Too much information?

The abundance of information available has made it possible for us to take a more active role in our health care. In today’s technological age, the Internet is often our first resource for health information.

However, this is not always the best approach for several reasons. First, anyone with Internet access can call themselves “experts,” providing health or medical advice with no real medical background. Second, using the Internet as a medical research tool can induce stress in those prone to worrying. In fact, because of the Internet, a new condition dubbed “cyberchondria” has emerged whereby hypochondriacs surf the net, increasing their anxiety.

But the Internet is not all bad—in fact, there are several online resources that are backed by scientific research and are vetted by health professionals.

Sharon Gurm, naturopathic physician and founder of Port Moody Naturopathic Health & Wellness, says, “Generally, medical websites tend to be the most reliable sources on the Internet.”

However, she still touts old-fashioned research strategies: “I would advise reading appropriate literature—books authored by credible medical [and health care] professionals—available at the library or at your local bookstore.” Should research reveal conflicting information, Gurm suggests discussing it with your health care practitioner before making any changes to your treatment.

Further, ask your health care team for recommended reading materials as well as any take-home materials they may have in-office.

Be prepared

A health care practitioner’s time is valuable.
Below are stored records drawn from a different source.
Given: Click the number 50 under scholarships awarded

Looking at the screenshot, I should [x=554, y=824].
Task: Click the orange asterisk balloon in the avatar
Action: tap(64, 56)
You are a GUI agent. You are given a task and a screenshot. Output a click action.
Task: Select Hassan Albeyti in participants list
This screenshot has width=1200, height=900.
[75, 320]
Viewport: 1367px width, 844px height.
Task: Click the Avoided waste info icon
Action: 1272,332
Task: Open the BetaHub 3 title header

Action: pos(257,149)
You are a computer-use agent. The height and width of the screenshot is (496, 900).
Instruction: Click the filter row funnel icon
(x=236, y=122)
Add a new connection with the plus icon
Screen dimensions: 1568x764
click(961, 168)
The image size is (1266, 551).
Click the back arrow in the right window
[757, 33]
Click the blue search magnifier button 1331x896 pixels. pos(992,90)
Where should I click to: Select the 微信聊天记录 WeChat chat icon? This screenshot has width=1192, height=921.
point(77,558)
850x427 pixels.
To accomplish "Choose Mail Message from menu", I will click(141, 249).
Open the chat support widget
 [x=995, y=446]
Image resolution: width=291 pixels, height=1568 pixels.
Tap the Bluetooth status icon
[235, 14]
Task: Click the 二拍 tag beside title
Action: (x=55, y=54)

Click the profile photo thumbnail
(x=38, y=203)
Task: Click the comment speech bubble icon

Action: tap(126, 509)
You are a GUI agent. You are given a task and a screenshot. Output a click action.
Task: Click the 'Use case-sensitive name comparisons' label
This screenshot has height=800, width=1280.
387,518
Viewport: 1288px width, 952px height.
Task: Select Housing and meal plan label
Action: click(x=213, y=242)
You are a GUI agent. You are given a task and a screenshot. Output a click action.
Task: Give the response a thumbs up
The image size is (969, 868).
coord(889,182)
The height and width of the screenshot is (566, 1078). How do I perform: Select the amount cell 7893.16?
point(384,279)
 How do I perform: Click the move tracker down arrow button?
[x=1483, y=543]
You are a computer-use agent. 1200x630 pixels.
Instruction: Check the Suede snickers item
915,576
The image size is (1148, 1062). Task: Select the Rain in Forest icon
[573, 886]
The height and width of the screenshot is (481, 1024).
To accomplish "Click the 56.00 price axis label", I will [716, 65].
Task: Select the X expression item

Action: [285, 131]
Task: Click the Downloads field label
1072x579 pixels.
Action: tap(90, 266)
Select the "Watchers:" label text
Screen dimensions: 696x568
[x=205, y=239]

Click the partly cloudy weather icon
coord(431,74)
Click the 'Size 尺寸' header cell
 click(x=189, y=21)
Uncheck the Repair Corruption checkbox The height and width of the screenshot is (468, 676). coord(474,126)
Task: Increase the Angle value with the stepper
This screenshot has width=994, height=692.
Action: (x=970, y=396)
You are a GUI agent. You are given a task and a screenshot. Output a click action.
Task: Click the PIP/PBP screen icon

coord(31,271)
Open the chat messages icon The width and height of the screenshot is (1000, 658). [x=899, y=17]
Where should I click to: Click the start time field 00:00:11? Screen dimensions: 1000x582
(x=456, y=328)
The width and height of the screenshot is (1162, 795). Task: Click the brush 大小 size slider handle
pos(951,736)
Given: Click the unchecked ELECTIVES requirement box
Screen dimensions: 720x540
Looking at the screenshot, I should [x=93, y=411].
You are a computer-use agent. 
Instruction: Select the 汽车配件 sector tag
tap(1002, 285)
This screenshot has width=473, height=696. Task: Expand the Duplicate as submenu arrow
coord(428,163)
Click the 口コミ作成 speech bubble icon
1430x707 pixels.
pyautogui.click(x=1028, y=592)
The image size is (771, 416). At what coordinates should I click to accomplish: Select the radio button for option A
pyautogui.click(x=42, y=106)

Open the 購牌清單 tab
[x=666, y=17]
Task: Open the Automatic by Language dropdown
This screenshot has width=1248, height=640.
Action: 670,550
Try these tips for getting the most out of your appointment.

Fill in the blanks
When seeing a new practitioner, patients are required to fill out a plethora of forms. Many of these forms are now available for download on clinics’ websites and can be filled out ahead of time. If this option is not available, arrive early to the appointment or request the clinic fax a copy for your attention.

Make a list and prioritize
Prior to the appointment make a list of questions to ask the health care practitioner. Then prioritize the questions in order of importance. Chances are the time restrictions of an appointment will not allow all questions to be answered, so it’s necessary to determine which are most important to you.

Seek support
An appointment with a health care practitioner can often be overwhelming. If this is the case, consider bringing a supportive family member or friend along to the appointment.

Take note
Even those with sharp memories can have a hard time recalling what was discussed in an appointment. Note-taking is an excellent solution to this problem.